EXERCISE GOAL:
Show each line of the data below that contains the word "tool".

PROVIDED DATA:
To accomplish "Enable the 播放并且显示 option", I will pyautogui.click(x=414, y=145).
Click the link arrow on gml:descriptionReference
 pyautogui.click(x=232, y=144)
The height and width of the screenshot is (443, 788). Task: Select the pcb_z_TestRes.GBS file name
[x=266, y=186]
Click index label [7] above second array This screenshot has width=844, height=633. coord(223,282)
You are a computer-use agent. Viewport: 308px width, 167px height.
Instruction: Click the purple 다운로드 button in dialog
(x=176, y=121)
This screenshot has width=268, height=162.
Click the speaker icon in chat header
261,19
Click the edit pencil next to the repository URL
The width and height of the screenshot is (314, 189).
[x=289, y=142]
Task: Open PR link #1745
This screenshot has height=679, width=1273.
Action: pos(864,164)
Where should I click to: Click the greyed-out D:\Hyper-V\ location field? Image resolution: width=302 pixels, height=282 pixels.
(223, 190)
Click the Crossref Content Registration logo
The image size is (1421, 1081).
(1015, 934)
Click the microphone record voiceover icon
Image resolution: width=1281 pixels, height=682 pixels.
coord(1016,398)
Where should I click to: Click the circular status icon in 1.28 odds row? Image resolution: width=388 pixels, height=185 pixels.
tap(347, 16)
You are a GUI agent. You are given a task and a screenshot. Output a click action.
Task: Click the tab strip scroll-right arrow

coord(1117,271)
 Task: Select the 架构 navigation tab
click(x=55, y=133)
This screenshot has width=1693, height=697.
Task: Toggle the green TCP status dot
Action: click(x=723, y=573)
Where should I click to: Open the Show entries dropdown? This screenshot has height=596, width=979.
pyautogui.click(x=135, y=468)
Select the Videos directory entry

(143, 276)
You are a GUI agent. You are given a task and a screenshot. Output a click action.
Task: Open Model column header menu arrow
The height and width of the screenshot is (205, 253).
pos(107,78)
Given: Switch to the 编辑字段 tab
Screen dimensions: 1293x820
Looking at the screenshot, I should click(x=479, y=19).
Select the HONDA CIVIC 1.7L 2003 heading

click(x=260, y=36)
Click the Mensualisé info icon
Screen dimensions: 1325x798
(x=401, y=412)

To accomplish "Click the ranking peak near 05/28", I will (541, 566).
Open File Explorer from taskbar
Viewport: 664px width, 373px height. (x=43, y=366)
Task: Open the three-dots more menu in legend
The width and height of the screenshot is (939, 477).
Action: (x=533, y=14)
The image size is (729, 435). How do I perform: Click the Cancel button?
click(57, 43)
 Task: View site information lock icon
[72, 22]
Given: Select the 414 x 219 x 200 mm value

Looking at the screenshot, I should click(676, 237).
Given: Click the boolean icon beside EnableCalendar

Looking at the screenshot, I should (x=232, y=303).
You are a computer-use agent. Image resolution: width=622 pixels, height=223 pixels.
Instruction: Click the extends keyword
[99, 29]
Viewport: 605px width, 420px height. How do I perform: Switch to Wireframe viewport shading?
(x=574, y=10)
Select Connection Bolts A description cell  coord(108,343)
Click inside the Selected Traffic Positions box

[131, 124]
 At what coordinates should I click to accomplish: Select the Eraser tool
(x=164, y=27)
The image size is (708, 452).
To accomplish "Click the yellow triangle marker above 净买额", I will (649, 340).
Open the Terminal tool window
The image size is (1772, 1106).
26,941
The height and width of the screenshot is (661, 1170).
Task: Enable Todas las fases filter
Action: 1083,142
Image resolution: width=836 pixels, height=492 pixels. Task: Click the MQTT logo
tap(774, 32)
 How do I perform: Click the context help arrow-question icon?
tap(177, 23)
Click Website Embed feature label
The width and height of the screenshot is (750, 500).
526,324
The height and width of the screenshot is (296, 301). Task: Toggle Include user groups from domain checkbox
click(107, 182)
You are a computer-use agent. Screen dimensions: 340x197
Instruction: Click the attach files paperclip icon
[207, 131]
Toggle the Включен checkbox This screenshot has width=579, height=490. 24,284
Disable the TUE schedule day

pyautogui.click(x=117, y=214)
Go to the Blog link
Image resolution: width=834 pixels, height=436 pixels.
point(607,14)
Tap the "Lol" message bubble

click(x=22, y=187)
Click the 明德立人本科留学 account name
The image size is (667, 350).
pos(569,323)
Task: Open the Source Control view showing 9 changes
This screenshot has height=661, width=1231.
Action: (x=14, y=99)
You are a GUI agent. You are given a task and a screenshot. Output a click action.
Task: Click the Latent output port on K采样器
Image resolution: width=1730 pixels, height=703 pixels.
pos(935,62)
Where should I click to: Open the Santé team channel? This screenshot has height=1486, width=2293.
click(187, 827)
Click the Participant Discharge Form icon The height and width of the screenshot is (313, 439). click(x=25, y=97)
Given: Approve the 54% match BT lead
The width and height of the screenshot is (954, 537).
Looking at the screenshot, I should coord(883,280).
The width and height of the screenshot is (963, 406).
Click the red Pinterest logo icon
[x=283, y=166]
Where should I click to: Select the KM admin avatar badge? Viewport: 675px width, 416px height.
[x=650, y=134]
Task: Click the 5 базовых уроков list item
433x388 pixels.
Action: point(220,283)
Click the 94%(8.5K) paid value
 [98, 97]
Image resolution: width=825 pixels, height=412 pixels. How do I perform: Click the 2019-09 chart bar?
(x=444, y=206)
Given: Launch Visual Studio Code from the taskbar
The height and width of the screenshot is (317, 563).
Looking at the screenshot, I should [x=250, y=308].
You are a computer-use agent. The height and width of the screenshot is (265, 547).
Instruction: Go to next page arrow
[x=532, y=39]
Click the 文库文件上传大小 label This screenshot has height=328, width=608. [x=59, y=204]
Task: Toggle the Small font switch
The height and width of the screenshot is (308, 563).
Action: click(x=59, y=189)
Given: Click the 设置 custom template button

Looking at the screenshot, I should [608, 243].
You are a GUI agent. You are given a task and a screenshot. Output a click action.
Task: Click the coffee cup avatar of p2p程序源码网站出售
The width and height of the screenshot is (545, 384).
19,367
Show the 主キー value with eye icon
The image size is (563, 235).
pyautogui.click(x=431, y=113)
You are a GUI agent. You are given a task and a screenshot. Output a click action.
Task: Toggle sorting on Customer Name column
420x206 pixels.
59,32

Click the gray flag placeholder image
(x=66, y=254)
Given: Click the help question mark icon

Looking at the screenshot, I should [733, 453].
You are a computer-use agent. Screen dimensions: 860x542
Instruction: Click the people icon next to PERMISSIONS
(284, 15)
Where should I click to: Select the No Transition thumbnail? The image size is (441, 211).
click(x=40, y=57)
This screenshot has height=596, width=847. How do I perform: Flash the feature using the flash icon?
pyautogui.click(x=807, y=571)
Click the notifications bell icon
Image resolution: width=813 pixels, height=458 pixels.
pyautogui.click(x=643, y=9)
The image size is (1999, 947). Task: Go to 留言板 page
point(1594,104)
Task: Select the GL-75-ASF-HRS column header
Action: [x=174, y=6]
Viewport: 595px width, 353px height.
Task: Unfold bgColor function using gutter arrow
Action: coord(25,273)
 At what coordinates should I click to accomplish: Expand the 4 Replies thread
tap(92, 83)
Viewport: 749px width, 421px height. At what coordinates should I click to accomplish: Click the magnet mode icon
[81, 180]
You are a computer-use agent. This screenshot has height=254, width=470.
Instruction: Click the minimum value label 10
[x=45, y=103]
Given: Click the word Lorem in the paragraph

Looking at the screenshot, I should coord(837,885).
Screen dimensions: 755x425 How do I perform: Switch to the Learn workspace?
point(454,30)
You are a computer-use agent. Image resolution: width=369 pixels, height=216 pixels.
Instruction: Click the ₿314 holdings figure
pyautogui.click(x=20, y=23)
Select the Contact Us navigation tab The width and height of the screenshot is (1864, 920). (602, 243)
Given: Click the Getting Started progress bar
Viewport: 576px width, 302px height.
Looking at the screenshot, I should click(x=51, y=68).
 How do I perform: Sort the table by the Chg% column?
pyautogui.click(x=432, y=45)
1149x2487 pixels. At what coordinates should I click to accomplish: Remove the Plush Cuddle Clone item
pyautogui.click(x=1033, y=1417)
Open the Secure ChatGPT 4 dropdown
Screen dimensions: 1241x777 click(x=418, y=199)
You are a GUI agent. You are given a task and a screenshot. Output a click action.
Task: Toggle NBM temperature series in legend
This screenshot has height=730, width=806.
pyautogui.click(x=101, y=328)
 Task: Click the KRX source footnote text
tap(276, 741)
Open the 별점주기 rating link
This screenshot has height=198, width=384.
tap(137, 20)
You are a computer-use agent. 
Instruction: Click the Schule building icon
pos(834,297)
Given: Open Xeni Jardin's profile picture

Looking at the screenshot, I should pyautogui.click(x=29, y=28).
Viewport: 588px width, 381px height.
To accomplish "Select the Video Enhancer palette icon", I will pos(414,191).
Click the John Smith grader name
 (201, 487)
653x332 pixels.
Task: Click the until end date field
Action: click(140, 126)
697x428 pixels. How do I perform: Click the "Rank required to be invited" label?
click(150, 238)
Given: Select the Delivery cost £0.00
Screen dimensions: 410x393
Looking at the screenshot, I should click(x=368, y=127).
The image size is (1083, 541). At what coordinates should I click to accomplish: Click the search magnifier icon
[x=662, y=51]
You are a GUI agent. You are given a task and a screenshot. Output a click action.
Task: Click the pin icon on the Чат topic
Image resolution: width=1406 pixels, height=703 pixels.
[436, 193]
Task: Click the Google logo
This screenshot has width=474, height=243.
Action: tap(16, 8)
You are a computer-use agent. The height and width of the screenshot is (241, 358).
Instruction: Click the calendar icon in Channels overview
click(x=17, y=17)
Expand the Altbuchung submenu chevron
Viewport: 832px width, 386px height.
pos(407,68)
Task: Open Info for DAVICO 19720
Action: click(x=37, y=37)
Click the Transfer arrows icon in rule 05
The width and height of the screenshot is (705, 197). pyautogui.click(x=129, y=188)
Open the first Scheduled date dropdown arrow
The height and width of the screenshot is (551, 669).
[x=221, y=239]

TASK RESULT:
 At what coordinates should I click to accomplish: Select the Eraser tool
Open the Terminal tool window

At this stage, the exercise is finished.